Jesus is well known, even among people who do not follow him, as a great teacher. Those who know a little more, also know that his principal teaching method was to make up short stories to make a point. “A little story which communicates a big truth” as one writer puts it, or “a story that entertains your mind at the front door while the truth sneaks in through the window” as another said. Unlike dogmatic statements, parables need to be thought about, discussed, questioned and returned to after a time of doing something else. They do not yield up their truth to the brute force of critical analysis, like an equation to be solved, but rather deliver a challenging and charming truth to those who come to savour them. More importantly the stories in Jesus’ parables are usually straightforward stories of the life of the common people. In the parables of Jesus, people plant seeds, tidy their houses, leave home, build a barn – all pretty understandable stuff, even if we are no longer in a primitive peasant society.

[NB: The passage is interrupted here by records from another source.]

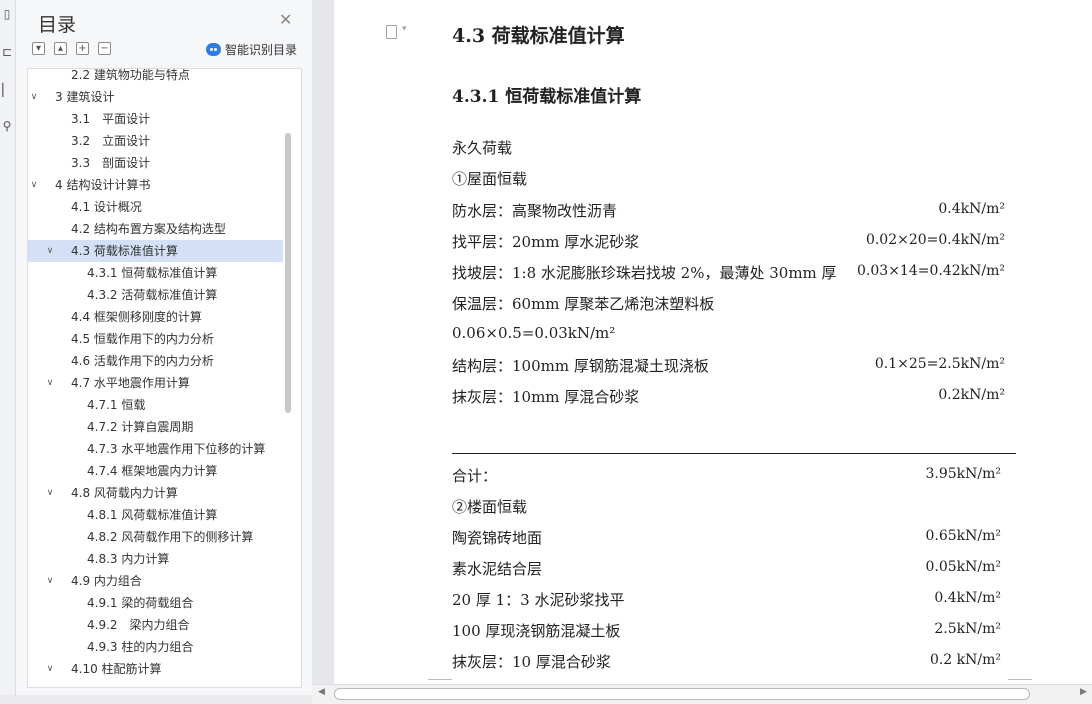 The height and width of the screenshot is (704, 1092). Describe the element at coordinates (156, 339) in the screenshot. I see `toc-item: 4.5 恒载作用下的内力分析` at that location. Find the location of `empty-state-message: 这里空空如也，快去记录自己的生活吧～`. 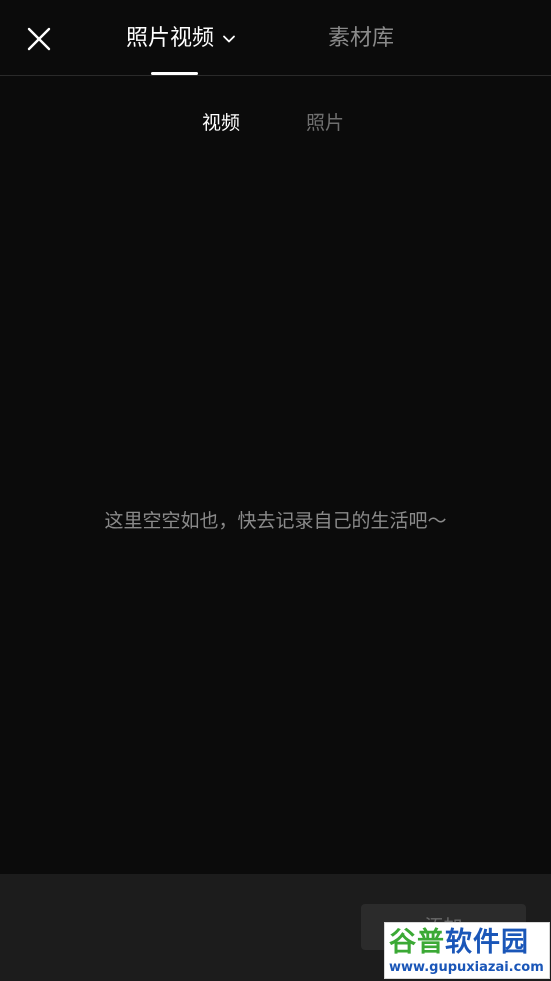

empty-state-message: 这里空空如也，快去记录自己的生活吧～ is located at coordinates (276, 521).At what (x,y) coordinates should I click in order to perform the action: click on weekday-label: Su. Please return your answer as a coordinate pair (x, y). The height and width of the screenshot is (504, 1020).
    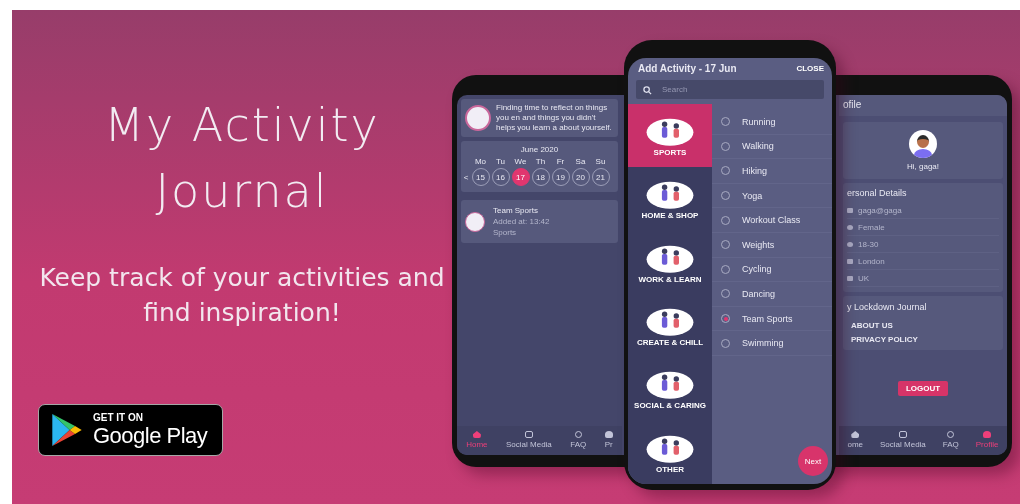
    Looking at the image, I should click on (600, 162).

In one parable of Jesus there’s a guy who seems to have been pretty rubbish at his job, his role is something like a Trust Company Director. He’s been wasting the firm’s money. It’s easy to imagine what he might have been up to. Some of his colleagues or co-workers rat him out to the owner of the business. This waster finds out that the main shareholder is going to commission a special audit investigation and he knows that he’s in trouble.
He’s going to get fired.
But he comes up with a clever plan. It’s dishonest, but it’s clever. The plan is going to make the business lose even more money, but it might just win him a few friends. Because he figures that when he’s out of work he’ll need a few friends who’ll help him out in return. He certainly isn’t going to get a good reference after the mess he’s made. He works his plan, and by some fluke the boss realises that although this Director is a bit of a waster and loose with the costs of the business, he can be a smart cookie when he needs to. So the boss decides not to fire him after all.
Now the thing that’s got the theologians and the Biblical scholars in a state about this parable, which can be found at Luke 16:1-9, is what Jesus says next about the story. Jesus, who at the very least is regarded as a great moral teacher, even among those who do not know he is God incarnate, would be expected to be pretty clear about who’s right and wrong in this story. But when he tells this story, Jesus seems to look at this waste-of-space who ripped off his boss twice and got away with it twice and says to the audience something like “you know what, I think you should learn from this guy.”
On the face of it Jesus appears to be commending some business practices that would at the very least send us running to our Compliance Officers if we came across a similar incident today. We certainly would want to hesitate before seeking to use this passage as our manual for good employee relations practice for an underperformance dismissal – I know the regulators would call for a more structured response!
The editors of the Bible have similarly struggled with what to call this section, with for example, the NIV going for “The Parable of the Shrewd Manager”, while the NASB, following the KJV, prefers “The Parable of the Unrighteous Steward”. I set out below the NASB version.
The Unrighteous Steward
Luke 16 1 Now He was also saying to the disciples, “There was a rich man who had a manager, and this manager was reported to him as squandering his possessions. 2 And he called him and said to him, ‘What is this I hear about you? Give an accounting of your management, for you can no longer be manager.’ 3 The manager said to himself, ‘What shall I do, since my master is taking the management away from me? I am not strong enough to dig; I am ashamed to beg. 4 I know what I shall do, so that when I am removed from the management people will welcome me into their homes.’ 5 And he summoned each one of his master’s debtors, and he began saying to the first, ‘How much do you owe my master?’ 6 And he said, ‘A hundred measures [batous] of oil.’ And he said to him, ‘Take your bill, and sit down quickly and write fifty.’ 7Then he said to another, ‘And how much do you owe?’ And he said, ‘A hundredmeasures [korous] of wheat.’ He *said to him, ‘Take your bill, and write eighty.’ 8 And his master praised the unrighteous manager because he had acted shrewdly; for the sons of this age are more shrewd in relation to their own kind than the sons of light. 9 And I say to you, make friends for yourselves by means of the wealth of unrighteousness, so that when it fails, they will receive you into the eternal dwellings’.